14     And unto the angel of the church of the Laodiceans write; These things saith the Amen, the faithful and true witness, the beginning of the creation of God;

15     I know thy works, that thou art neither cold nor hot: I would thou wert cold or hot.

16     So then because thou art lukewarm, and neither cold nor hot, I will spue thee out of my mouth.

17     Because thou sayest, I am rich, and increased with goods, and have need of nothing; and knowest not that thou art wretched, and miserable, and poor, and blind, and naked:

18     I counsel thee to buy of me gold tried in the fire, that thou mayest be rich; and white raiment, that thou mayest be clothed, and that the shame of thy nakedness do not appear; and anoint thine eyes with eyesalve, that thou mayest see.

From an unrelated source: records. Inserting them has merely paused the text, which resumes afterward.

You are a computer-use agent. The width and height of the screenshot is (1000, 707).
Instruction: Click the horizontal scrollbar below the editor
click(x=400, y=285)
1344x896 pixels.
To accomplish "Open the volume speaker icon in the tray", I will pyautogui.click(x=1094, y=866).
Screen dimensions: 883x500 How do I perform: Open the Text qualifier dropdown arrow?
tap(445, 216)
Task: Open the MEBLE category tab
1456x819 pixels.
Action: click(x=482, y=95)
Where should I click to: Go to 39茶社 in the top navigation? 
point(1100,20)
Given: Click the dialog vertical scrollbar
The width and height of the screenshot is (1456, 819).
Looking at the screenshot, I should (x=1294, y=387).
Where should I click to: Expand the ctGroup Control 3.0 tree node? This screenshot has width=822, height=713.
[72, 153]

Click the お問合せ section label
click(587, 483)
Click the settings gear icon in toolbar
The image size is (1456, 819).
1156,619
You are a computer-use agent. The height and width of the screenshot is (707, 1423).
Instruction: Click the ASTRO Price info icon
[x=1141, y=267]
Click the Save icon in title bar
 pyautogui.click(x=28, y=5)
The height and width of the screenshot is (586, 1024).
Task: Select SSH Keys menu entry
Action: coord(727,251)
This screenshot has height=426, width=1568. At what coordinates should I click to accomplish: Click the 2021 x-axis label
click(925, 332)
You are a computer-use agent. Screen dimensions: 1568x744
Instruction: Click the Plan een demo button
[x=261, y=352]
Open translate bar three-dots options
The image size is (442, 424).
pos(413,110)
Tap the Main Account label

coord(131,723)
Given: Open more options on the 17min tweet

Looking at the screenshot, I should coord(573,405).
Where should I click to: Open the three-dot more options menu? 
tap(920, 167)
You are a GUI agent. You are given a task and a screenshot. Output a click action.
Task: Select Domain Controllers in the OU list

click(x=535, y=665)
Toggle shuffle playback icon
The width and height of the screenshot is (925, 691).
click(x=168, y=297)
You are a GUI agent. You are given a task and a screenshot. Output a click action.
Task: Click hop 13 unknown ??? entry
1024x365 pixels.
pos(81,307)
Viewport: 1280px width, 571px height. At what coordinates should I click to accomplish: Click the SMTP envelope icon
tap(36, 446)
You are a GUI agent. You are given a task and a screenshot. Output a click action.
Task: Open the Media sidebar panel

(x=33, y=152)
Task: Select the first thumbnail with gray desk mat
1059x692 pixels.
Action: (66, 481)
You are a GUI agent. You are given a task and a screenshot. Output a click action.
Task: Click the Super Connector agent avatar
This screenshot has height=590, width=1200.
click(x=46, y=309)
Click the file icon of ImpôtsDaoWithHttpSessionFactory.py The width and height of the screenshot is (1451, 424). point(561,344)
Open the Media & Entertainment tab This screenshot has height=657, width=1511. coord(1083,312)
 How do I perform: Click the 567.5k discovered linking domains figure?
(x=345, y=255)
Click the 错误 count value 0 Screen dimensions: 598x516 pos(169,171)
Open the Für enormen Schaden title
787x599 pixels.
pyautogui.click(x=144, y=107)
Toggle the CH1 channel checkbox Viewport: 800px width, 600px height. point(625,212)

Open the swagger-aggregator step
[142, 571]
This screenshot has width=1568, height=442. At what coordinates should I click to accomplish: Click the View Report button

19     As many as I love, I rebuke and chasten: be zealous therefore, and repent.


Is it not interesting that, despite the clear and obvious spiritual shortcomings of that church’s pastor, none of the members is directed by the Lord Jesus Christ to leave? As well, remember the Corinthian church, with their tragic toleration of horrible sexual misconduct. However, does the Apostle Paul direct any Corinthian church members to leave? The answer is no.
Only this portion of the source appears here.